Based on public attacks she has made, Jacobovici has sued her in a separate defamation case in the US, for which she has filed a motion to dismiss that has not yet been ruled on.
Sunday’s testimony focused on Jacobovici’s attack on Zias – that Zias passed on unsubstantiated rumors from Garrett to Jensen, which changed Jensen’s mind and that of the other National Geographic panelists sufficiently to lead to National Geographic not airing the film and Jacobovici moving the film to the Discovery Channel.
Jacobovici’s lawyer bore down on Zias for claiming to have lost certain emails between himself and Jensen that he claimed could have helped show Zias’s allegedly damaging interference.
Zias said his email account was hacked multiple times, that the attack was a sideshow and that the whole panel, who could think for themselves, had rejected Jacobovici’s film, not just Jensen, who was the only panelist he was directly in touch with.
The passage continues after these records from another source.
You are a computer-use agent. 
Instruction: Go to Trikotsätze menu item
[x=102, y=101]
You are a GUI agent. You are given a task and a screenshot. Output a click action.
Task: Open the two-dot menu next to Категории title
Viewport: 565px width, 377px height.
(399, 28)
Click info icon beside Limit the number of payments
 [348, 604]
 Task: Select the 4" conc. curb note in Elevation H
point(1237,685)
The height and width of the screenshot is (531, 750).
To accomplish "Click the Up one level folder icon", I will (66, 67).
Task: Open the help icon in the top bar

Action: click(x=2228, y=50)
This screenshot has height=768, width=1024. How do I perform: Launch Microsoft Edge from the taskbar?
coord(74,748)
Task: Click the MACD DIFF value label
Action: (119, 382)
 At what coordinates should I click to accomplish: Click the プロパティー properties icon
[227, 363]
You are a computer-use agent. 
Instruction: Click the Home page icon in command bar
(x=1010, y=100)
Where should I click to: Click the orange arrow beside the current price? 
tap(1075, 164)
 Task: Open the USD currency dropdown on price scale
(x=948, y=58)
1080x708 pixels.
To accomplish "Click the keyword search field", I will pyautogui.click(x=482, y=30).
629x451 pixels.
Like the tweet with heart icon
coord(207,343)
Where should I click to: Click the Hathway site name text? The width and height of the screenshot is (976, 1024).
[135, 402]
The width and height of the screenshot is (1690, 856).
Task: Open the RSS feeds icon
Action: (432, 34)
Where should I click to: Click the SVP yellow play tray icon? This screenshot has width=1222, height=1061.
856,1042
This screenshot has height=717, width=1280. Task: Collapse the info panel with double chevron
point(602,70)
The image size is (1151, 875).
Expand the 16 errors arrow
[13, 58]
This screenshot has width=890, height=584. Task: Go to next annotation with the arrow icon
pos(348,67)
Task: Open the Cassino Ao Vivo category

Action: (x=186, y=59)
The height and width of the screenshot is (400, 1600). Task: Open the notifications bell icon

Still, Jacobovici’s lawyer focused on a preserved email in which he implied that Jensen told Zias she had passed on Zias’s allegations to the other panelists, which impliedly turned them against Jacobovici.
During a break, Zias alleged that National Geographic gave Jacobovici a chance to air his film – cut from two hours to one – and with a disclaimer about the film’s veracity, while Jacobovici said “that’s not what happened.”